湯涌ぼんぼり祭りとは、どのようなお祭りなのか
『花咲くいろは』は、アニメーション制作会社のP.A.WORKS(富山県南砺市)による11年放送のオリジナルテレビアニメ作品。湯涌町を舞台モデルにした架空の温泉街「湯乃鷺(ゆのさぎ)温泉」の旅館で、主人公の女子高生が仲居として働くというストーリーだ。劇中では「ぼんぼり祭り」という言葉が登場し、実際にお祭りの様子が描かれる。
このアニメをきっかけに開催されたのが、湯涌ぼんぼり祭りだ。公式サイトによると、2008年7月に起きた浅野川水害の復興3周年を記念して、『花さくいろは』の製作委員会や行政、地域の人々から協力を得ながら開催したとしている。
今年の祭りの様子について、SNS上では「『室町時代から続く伝統の祭り』と言われても信じてしまいそうなクオリティ」などと評価するコメントが寄せられた。アニメをきっかけに生まれたものが、まるで長く地域に根ざしたお祭りであるかのように見える、というのだ。
湯涌ぼんぼり祭りを現実で開催しようと提案した山下さんに話を聞くと、祭りに参加した人からたびたび「よく忠実に再現できましたね」と言われると明かす。
しかし、このお祭りはアニメに登場したものを模倣したのではない。製作委員会が持ち掛けた作品のアイデアをもとに話し合いを重ね、湯涌温泉の地理的な条件などを加味して、同時進行で作り上げたお祭りだった。
山下さんは、このお祭りを「湯涌温泉に根付いたお祭りにしたい」と考えていた。そのため、先述したように、祭り自体にはアニメの要素は少ない。その部分が強くなると、「お祭りというよりイベントになってしまう」という意識があったためだ。
今となっては地元の人からも受け入れられている湯涌ぼんぼり祭りだが、初めはアニメの舞台モデル化やお祭りの開催に反対する地元の声は多かったと、山下さんは明かす。
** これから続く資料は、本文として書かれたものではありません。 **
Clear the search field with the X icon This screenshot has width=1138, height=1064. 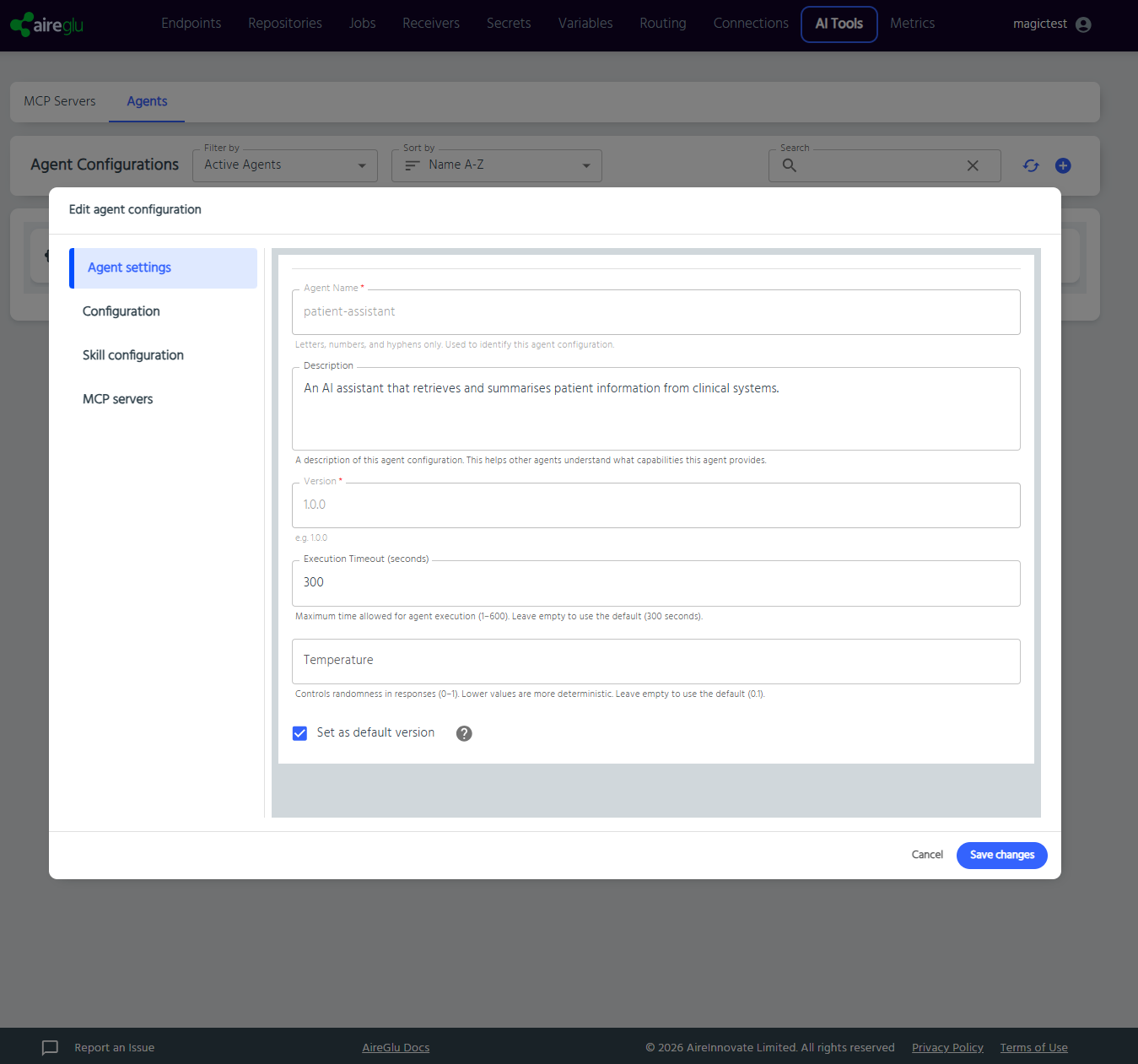(973, 165)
「俗にオタクと言われる方々が楽しむものというイメージが強く『何となく怖い』とか、非常に地元の方々から愛されている温泉街で年齢層も高かったので、『そうした人たちと温泉街はマッチしないのではないか』といった不安がありました」
第1回湯涌ぼんぼり祭りの経緯
ただ、山下さんは、湯涌町が地元の宿泊客の割合が高かったため、街の夜の賑わいがほしいと以前から感じていた。少しでも温泉街を元気付けたいという思いから、花咲くいろはの舞台モデル化とともに、湯涌ぼんぼり祭りを現実のものにしようと考えた。
第1回に向けた準備が始まったのは、『花咲くいろは』の放送が始まった11年4月頃のことだ。開催にあたっては、製作委員会から全面的な協力の申し出があったものの、開催資金などの面で問題を抱えていたという。
そこで、製作委員会の協力のもとで、作品のポスターやクリアファイルなどのグッズを販売し、その収益を開催費に充てるという形を取ることになった。
しかしこれは、アニメのコラボ商品で収益を上げようと求めていたわけではなく、あくまでもお祭りを運営する開催資金のためだと、山下さんは話す。
「この街が『花咲くいろは』で描かれる架空の温泉街『湯乃鷺温泉」になってはいけない。あくまでも湯涌温泉は、湯乃鷺温泉のモデルとして制作者側が描きたいと思った町であり続けなきゃダメだ」という考えがあったからだ。
こうした過程を経て、2011年10月9日、ついに第1回ぼんぼり祭りの開催日を迎えた山下さん。参加人数の公称は5000人だったが、実際には1万人近くの人が参加したのではないかと話す。当時の心境について聞くと、「まずはホッとした。大勢の方に認められてホッとしたと感じた」。
この翌年から毎年10月に湯涌ぼんぼり祭りが開催される。2020年、2021年は中止になったが、22年は厳しい人数制限を実施しながらも、お祭りを再開し約1500人が参加した。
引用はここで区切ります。